Despite being usually taken for granted as a sector for the less educated majority, it was actually the Agriculture sector which shielded all East African Countries from facing recession during the two years of global pandemic.

John Bosco Kalisa

“The whole world did suffer from the pandemic, but inflation among East African countries remained under control because the region was food sufficient,” points out Mr Kalisa.

The mostly informal agricultural sector employs more than 80 percent of the populations in Kenya, Rwanda, Uganda, Tanzania, Burundi, South-Sudan and DR Congo.

But other than the strong agriculture sector, cohesion among partner states was yet another factor which fortified the East African Region against negative effects of the pandemic.

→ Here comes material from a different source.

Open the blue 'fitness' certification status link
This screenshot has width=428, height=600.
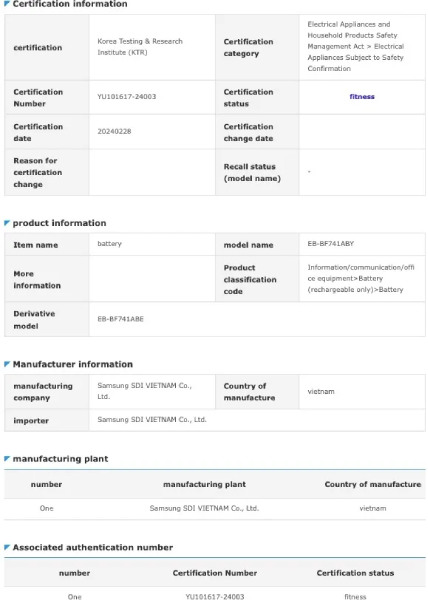point(362,96)
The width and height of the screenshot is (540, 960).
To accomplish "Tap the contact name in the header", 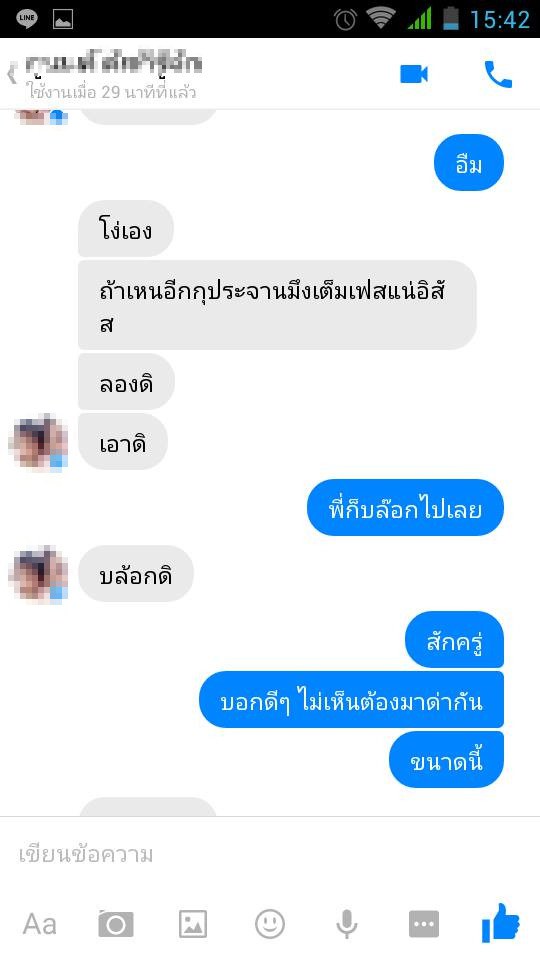I will coord(114,64).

Still COVID-19 disrupted international and regional supply chains, adversely affecting transport and logistics sectors, in the process.

In East Africa cross-border business operations and consequently intra-EAC trade and investments were also affected but authorities rapidly moved to address the matter.

“Following the outbreak of the COVID-19 pandemic, EABC partnered with Trademark East Africa on the Safe Trade Project to reduce barriers to trade within the region,” added the EABC Executive.

Trademark East Africa pumped USD 32 Million in support of the Safe Trade Project.

The fund was invested in undertaking intervention measures to rescue cross-border logistics and trading activities in East Africa.